— SET EXERCISE —
Could you swap "Shop" for "Boutique" in everything from the line containing "For every named target in this 391×2576" down to the end of the material, leaving the rest untouched, and give back only those lines?

++++++

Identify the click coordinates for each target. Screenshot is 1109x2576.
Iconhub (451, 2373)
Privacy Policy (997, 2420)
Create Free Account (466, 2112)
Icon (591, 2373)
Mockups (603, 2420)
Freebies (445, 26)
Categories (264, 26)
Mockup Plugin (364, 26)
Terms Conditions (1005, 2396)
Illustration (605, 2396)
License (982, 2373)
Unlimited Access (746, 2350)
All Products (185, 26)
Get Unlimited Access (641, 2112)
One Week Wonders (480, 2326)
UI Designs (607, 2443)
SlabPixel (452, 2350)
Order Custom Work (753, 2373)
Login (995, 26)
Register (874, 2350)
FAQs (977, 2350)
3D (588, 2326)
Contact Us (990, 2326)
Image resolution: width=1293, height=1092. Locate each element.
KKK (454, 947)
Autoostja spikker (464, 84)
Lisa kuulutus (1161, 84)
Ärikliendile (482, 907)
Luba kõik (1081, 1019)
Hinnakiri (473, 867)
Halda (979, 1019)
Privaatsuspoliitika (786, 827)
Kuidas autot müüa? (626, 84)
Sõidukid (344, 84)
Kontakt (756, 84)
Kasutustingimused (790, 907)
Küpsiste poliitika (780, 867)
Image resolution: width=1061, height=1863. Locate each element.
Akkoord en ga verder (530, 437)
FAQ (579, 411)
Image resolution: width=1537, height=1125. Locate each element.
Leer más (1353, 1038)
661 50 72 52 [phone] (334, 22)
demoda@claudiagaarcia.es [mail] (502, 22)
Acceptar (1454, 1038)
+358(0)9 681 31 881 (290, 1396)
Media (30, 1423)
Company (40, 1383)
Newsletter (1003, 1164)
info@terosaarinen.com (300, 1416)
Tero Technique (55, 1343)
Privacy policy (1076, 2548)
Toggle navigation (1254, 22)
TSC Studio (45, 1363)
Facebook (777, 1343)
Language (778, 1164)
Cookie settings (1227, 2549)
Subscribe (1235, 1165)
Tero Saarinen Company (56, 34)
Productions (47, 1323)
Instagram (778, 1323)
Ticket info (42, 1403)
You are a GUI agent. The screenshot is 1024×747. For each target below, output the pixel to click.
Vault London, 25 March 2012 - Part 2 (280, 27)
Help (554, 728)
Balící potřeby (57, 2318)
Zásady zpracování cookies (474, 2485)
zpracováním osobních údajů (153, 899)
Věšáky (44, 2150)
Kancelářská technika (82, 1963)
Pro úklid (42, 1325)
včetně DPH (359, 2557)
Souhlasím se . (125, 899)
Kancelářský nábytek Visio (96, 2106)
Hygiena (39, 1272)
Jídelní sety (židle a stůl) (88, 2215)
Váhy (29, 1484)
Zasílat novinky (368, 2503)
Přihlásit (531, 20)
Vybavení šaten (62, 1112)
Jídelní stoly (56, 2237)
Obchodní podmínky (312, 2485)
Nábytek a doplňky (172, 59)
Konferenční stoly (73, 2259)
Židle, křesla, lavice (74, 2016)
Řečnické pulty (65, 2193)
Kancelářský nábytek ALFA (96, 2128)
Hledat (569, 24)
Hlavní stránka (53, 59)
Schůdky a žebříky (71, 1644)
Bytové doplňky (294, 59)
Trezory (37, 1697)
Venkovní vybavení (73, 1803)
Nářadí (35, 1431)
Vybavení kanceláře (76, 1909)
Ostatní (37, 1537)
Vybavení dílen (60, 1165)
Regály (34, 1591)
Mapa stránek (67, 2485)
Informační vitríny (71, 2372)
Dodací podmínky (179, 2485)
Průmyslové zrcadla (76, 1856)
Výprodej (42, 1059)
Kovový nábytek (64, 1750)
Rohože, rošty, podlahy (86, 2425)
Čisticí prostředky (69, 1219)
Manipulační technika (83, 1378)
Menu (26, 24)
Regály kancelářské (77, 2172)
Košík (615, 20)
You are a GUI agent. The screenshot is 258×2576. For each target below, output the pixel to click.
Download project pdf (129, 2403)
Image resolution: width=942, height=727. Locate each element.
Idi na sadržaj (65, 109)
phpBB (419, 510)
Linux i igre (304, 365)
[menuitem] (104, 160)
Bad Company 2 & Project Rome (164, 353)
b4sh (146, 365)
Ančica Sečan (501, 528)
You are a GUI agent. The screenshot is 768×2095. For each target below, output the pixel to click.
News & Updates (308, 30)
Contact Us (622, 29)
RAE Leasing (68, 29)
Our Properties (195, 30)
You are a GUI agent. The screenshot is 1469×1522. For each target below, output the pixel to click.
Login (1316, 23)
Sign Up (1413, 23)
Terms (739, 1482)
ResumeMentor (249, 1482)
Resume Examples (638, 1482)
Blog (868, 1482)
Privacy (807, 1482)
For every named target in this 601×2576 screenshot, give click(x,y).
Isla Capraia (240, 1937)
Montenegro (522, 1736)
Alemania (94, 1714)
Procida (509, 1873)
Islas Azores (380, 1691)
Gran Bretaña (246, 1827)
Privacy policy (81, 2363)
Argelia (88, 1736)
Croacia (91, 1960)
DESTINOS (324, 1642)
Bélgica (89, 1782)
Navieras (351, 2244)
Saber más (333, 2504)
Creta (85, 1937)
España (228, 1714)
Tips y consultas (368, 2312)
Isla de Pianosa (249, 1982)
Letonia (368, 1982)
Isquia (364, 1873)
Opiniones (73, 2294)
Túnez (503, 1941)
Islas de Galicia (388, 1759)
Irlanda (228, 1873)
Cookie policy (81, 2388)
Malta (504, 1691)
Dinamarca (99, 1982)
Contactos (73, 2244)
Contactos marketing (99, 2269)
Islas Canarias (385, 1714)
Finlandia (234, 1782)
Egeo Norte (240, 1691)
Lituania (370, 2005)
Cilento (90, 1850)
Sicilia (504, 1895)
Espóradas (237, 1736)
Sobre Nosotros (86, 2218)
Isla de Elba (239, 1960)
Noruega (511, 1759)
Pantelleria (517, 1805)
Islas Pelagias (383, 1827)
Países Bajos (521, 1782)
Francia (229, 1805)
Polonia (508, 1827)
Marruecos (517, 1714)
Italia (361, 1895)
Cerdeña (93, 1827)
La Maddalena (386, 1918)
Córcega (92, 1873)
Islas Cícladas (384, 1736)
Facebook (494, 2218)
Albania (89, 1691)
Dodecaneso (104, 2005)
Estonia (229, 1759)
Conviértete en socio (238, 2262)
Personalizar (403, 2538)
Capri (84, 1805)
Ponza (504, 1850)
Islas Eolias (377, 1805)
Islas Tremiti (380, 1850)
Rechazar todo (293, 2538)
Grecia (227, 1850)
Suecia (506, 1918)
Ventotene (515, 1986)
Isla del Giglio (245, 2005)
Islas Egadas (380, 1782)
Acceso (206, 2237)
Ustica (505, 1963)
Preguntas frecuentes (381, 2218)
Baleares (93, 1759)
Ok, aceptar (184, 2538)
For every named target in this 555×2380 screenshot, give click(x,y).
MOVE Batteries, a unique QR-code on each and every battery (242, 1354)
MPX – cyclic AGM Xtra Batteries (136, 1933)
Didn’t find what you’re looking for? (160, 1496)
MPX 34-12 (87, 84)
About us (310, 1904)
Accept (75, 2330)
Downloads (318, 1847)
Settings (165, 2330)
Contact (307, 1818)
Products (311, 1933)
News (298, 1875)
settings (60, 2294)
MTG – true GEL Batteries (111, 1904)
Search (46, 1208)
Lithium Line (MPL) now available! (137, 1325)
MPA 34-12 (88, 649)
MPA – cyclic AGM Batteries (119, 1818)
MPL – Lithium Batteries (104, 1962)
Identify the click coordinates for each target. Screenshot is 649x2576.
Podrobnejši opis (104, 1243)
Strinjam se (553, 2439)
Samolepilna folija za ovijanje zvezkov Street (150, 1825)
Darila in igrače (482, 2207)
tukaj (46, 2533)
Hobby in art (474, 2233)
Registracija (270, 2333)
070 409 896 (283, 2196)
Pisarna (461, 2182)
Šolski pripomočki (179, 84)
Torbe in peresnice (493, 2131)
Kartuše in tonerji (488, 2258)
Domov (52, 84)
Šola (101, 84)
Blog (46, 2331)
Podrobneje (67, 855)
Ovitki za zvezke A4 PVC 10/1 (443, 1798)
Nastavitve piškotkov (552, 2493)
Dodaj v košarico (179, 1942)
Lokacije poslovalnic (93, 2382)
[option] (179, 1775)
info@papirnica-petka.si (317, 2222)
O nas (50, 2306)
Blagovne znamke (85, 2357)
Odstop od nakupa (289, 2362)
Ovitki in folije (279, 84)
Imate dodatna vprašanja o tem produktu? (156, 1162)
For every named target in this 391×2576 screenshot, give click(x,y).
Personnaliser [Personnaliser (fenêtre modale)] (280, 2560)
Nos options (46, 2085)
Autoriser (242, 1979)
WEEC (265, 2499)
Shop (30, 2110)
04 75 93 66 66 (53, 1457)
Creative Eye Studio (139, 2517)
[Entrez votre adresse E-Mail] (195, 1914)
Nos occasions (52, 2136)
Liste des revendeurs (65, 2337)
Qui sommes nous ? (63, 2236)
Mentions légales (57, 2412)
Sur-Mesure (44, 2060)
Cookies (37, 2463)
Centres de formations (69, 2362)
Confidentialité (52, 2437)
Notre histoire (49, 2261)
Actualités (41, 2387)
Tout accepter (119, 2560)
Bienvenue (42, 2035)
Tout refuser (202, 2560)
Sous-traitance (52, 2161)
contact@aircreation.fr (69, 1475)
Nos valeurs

++++++

— EXERCISE OUTPUT —
For every named target in this 391×2576 screenshot, give click(x,y).
Personnaliser [Personnaliser (fenêtre modale)] (280, 2560)
Nos options (46, 2085)
Autoriser (242, 1979)
WEEC (265, 2499)
Boutique (30, 2110)
04 75 93 66 66 (53, 1457)
Creative Eye Studio (139, 2517)
[Entrez votre adresse E-Mail] (195, 1914)
Nos occasions (52, 2136)
Liste des revendeurs (65, 2337)
Qui sommes nous ? (63, 2236)
Mentions légales (57, 2412)
Sur-Mesure (44, 2060)
Cookies (37, 2463)
Centres de formations (69, 2362)
Confidentialité (52, 2437)
Notre histoire (49, 2261)
Actualités (41, 2387)
Tout accepter (119, 2560)
Bienvenue (42, 2035)
Tout refuser (202, 2560)
Sous-traitance (52, 2161)
contact@aircreation.fr (69, 1475)
Nos valeurs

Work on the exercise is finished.